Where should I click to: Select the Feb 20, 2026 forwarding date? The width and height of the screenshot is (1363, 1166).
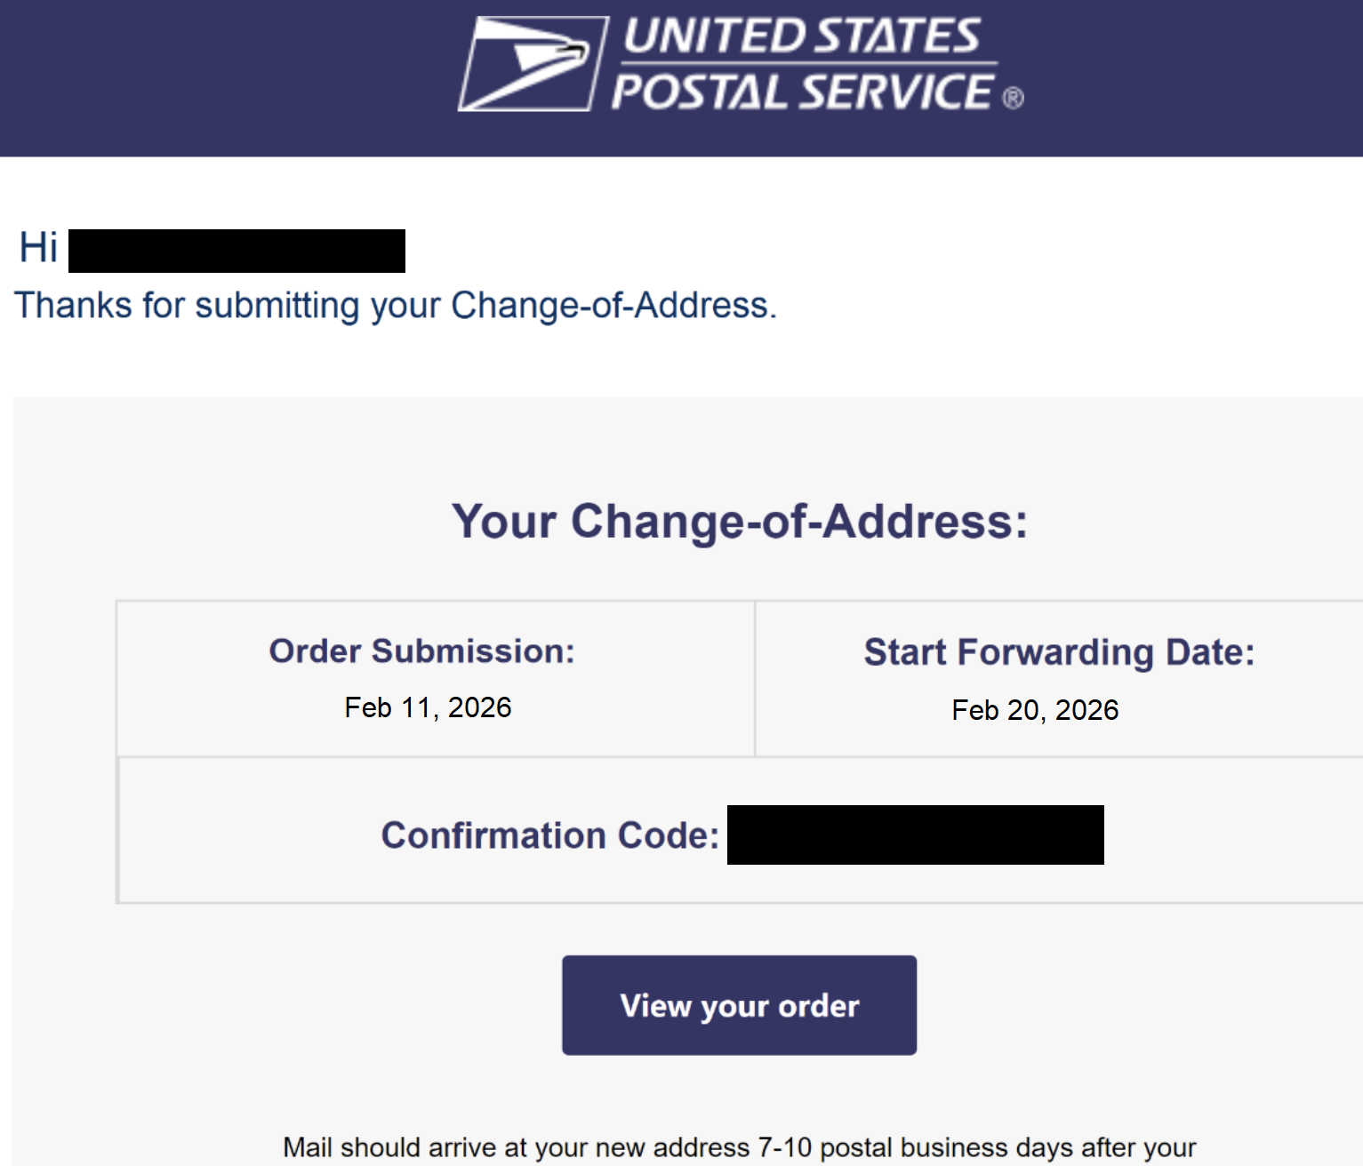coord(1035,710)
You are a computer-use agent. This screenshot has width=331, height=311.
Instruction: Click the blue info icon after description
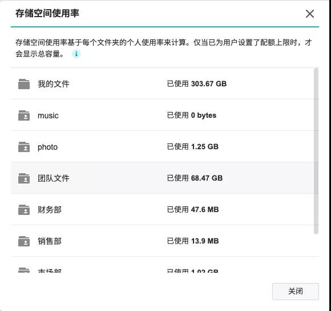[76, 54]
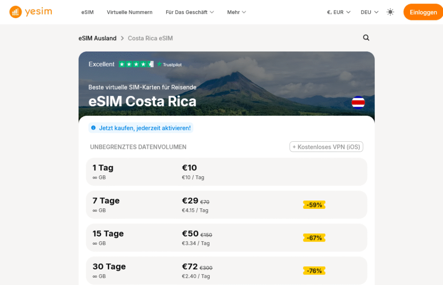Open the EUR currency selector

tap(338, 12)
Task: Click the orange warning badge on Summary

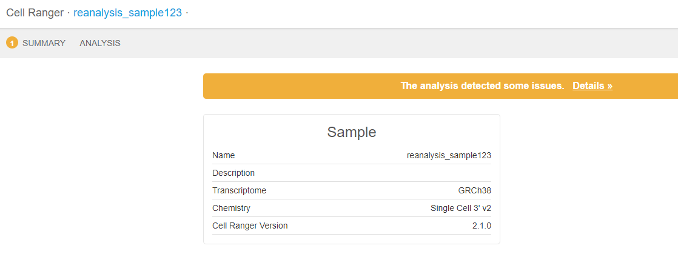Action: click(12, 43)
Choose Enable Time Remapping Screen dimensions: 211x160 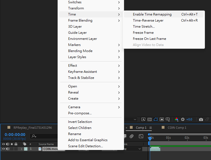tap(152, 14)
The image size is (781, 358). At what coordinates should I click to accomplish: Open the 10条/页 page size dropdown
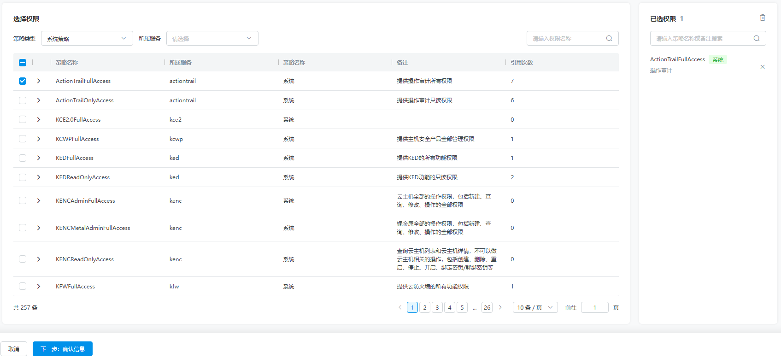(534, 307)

+ + +

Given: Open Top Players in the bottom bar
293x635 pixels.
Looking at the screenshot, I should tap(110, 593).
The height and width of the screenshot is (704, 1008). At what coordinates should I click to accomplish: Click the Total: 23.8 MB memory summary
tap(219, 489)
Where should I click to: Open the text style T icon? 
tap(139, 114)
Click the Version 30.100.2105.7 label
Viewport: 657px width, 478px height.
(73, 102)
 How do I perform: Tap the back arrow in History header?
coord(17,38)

+ + +

> [How to complete this task]:
From the line that has "293x635 pixels." through the line that has "Click the Version 30.100.2105.7 label", copy every line exactly as it appears above, and leave out all others.

> [Solution]:
293x635 pixels.
Looking at the screenshot, I should tap(110, 593).
The height and width of the screenshot is (704, 1008). At what coordinates should I click to accomplish: Click the Total: 23.8 MB memory summary
tap(219, 489)
Where should I click to: Open the text style T icon? 
tap(139, 114)
Click the Version 30.100.2105.7 label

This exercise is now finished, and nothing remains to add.